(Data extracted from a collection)
-------------------------

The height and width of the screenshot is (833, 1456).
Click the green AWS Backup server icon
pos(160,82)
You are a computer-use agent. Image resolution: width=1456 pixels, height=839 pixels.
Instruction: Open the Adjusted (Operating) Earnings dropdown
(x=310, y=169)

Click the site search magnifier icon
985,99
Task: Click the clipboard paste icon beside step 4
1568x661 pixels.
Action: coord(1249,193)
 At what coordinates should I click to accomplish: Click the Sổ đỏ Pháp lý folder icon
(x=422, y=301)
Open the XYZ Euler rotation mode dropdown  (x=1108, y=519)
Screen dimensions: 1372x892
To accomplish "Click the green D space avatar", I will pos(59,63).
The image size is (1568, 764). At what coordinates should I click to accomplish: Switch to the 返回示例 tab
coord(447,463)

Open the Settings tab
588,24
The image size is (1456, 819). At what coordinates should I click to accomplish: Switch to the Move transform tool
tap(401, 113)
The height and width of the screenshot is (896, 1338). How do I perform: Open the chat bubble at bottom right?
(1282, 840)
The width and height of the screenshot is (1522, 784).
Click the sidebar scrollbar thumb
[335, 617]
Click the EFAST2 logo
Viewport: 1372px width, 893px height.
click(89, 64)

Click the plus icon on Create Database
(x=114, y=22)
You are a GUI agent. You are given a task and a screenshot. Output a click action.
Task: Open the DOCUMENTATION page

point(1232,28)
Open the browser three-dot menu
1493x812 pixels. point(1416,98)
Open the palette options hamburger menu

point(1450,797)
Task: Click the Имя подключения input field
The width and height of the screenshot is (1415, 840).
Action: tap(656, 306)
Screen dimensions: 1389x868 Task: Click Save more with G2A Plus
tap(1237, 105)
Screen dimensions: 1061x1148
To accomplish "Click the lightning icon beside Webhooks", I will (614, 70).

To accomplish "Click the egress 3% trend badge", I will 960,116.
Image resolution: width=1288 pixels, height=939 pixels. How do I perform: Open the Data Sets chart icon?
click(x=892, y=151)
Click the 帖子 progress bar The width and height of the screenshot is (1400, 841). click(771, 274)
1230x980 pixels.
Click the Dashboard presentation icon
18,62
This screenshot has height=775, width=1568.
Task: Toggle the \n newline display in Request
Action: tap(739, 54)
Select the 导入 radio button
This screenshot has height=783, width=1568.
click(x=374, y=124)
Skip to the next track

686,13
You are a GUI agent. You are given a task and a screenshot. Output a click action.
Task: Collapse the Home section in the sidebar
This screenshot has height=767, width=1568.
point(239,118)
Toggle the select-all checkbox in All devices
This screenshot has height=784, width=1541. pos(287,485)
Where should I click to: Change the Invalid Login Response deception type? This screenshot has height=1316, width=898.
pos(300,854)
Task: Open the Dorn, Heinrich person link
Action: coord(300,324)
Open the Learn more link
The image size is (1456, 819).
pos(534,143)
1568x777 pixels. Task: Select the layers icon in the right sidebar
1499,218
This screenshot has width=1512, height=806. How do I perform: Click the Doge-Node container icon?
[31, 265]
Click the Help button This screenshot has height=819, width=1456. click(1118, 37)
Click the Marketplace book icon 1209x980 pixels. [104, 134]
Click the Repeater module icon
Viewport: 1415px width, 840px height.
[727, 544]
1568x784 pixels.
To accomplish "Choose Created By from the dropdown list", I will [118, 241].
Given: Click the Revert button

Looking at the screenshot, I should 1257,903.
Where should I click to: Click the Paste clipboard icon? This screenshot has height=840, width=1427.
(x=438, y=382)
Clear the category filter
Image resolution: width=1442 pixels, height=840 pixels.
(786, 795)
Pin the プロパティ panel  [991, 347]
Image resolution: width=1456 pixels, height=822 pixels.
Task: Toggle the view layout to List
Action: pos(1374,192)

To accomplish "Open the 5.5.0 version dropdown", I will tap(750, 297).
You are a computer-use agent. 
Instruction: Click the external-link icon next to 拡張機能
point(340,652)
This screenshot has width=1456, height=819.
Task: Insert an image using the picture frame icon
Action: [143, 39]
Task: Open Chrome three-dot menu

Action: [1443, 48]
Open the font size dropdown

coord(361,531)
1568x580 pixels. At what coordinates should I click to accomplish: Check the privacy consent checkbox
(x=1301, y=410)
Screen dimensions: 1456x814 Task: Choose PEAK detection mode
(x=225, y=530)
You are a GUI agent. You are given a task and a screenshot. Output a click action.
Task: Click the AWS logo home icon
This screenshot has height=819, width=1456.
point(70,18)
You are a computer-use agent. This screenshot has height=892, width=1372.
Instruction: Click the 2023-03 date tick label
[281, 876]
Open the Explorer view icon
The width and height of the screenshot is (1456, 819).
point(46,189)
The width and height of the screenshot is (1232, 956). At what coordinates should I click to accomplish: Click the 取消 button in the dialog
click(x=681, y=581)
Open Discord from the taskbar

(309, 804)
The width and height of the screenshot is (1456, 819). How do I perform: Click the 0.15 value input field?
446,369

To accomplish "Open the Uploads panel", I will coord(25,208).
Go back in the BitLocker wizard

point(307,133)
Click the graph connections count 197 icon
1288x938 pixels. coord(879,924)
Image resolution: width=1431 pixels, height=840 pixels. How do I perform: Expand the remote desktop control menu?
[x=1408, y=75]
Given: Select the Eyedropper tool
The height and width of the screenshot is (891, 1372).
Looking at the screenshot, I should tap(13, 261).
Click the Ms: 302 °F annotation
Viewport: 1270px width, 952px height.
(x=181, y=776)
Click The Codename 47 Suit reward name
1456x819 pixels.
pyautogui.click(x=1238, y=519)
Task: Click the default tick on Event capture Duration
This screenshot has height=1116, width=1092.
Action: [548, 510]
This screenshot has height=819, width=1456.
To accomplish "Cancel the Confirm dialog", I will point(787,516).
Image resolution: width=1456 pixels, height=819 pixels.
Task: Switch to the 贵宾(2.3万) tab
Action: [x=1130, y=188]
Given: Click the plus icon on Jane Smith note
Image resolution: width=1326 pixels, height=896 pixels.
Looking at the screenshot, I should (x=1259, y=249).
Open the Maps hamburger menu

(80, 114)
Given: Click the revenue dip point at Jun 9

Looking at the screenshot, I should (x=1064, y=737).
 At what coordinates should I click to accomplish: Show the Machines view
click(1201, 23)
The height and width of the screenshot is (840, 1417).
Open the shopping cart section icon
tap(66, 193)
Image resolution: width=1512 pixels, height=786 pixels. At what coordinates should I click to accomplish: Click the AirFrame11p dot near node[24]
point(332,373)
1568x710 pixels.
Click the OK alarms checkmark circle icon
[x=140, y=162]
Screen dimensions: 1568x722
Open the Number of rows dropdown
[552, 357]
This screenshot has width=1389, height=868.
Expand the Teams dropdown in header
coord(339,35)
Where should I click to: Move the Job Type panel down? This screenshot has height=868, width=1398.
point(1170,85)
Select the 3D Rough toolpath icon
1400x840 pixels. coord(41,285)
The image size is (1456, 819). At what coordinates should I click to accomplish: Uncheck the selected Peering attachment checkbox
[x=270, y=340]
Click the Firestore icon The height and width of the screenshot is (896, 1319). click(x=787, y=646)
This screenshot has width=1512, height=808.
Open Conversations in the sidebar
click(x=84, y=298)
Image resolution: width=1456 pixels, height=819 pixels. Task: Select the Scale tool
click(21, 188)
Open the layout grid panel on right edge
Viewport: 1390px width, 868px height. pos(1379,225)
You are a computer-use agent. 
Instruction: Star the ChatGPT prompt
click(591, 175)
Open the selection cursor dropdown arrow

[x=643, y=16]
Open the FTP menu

-------------------------

Which lines in the records above contain the word "beside"? Return each of them.

Output:
Task: Click the clipboard paste icon beside step 4
To accomplish "Click the lightning icon beside Webhooks", I will (614, 70).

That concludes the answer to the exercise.